Strong performance from Causeway Point. The solid performance, we note, was achieved on the back of strong performance upswing from Causeway Point (CWP), following the re-opening of refurbished sections. This lifted FCT's quarterly gross revenue and NPI to S$34.1m (+5.1% YoY) and S$25.3m (+13.7% YoY) respectively. Management shared with us that 65.5% of the refurbished works at CWP had been completed, and the asset enhancement initiative (AEI) is on track to fully complete in Dec 2012. With next phase of work to shift to the higher levels, we expect the disruption to revenue to be more muted.
Healthy financial and operating statistics. FCT's financial position as at 30 Sep remained at a healthy level of 31.3% (vs. 31.7% at end-3Q) in spite of a 15.3% QoQ increase in total debt, helped by portfolio revaluation gain of S$97.2mn. The average rental rate for renewal leases signed in 4Q was also 7.9% higher than the preceding leases. In addition, its portfolio occupancy improved from 87.6% in 3Q to 95.1%, boosted by sharp recovery in occupancy at CWP from 78.3% to 92.0% in the same period.
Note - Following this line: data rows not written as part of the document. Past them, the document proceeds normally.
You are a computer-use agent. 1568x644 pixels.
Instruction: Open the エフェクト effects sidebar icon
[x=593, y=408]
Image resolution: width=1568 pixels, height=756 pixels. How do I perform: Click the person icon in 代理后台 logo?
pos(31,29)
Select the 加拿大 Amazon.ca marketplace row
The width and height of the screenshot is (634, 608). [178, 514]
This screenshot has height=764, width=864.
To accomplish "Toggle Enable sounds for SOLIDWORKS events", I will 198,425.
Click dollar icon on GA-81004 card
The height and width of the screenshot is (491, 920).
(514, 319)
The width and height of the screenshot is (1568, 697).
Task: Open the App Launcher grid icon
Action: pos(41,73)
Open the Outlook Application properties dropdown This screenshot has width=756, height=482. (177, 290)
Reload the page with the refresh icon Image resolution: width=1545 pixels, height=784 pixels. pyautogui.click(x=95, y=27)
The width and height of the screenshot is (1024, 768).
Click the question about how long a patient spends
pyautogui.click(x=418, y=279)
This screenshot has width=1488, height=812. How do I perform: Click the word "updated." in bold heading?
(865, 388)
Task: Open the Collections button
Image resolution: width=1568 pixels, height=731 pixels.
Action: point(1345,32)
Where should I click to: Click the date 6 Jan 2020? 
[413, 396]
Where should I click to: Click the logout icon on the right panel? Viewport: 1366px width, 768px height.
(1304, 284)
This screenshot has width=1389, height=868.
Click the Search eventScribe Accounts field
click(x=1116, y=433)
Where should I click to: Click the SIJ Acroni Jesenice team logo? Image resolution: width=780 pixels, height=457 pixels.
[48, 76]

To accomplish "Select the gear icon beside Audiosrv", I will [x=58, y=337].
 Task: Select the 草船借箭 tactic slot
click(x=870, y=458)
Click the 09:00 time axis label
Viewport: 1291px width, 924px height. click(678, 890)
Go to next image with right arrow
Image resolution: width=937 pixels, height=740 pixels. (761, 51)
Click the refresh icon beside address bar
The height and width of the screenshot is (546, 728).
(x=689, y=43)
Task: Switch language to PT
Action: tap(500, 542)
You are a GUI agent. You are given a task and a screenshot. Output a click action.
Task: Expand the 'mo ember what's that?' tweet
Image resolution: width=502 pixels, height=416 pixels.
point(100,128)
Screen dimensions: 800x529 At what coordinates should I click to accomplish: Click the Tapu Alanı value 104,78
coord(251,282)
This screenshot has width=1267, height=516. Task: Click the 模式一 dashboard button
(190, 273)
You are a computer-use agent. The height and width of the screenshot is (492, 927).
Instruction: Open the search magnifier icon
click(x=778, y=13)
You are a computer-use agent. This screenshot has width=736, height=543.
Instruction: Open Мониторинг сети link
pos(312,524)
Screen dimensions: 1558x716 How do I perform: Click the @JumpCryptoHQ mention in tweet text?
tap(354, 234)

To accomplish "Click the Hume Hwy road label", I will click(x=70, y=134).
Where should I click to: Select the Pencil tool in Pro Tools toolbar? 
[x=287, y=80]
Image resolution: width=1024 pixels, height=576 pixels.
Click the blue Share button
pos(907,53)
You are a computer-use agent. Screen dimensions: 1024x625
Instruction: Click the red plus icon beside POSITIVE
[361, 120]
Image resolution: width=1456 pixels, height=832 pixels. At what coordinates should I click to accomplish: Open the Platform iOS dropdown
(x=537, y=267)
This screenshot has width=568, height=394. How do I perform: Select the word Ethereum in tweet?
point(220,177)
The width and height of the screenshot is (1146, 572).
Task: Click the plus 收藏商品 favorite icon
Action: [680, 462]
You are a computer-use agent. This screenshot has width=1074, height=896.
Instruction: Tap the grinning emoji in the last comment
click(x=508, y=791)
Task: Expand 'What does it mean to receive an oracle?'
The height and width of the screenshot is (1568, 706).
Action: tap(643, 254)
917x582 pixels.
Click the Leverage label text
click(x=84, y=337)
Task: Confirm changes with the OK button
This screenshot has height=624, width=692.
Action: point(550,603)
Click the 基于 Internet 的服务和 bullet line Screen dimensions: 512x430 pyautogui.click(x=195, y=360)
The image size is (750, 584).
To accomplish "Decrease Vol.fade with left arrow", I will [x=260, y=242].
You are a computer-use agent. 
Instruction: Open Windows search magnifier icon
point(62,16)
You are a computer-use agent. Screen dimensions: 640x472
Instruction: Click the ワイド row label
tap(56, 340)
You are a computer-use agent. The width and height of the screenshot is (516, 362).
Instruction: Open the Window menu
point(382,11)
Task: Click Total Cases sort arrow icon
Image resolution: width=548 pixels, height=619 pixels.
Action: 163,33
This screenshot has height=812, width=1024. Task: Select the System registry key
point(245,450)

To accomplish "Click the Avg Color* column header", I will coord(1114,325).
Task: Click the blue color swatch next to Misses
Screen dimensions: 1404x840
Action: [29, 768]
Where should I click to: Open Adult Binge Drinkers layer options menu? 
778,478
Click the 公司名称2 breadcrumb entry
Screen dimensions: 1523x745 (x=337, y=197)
Positive outlook. Going forward, we believe FCT will continue to post significant growth in its rental income as the full contribution of CWP and newly-acquired Bedok Point has yet to be realized. According to management, CWP is expected to provide over 20% increase in NPI when the AEI is completed, while its occupancy rate is likely to stay above 90% throughout. Bedok Point, on the other hand, is likely to add S$7m to FY12 NPI.
Upgrade to BUY. We raise our FY12 forecasts by 3.3-8.3% to factor in the latest results and lower cost of debt. We also introduce our FY13 estimates and roll over our RNAV-based valuation to FY12. Consequently, our fair value is now raised from S$1.57 to S$1.68. We turn positive on FCT as its suburban malls are likely to remain relatively resilient even in times of market uncertainty. We also like its strong execution and steady pipeline of assets from its sponsor. Upgrade from Hold to BUY.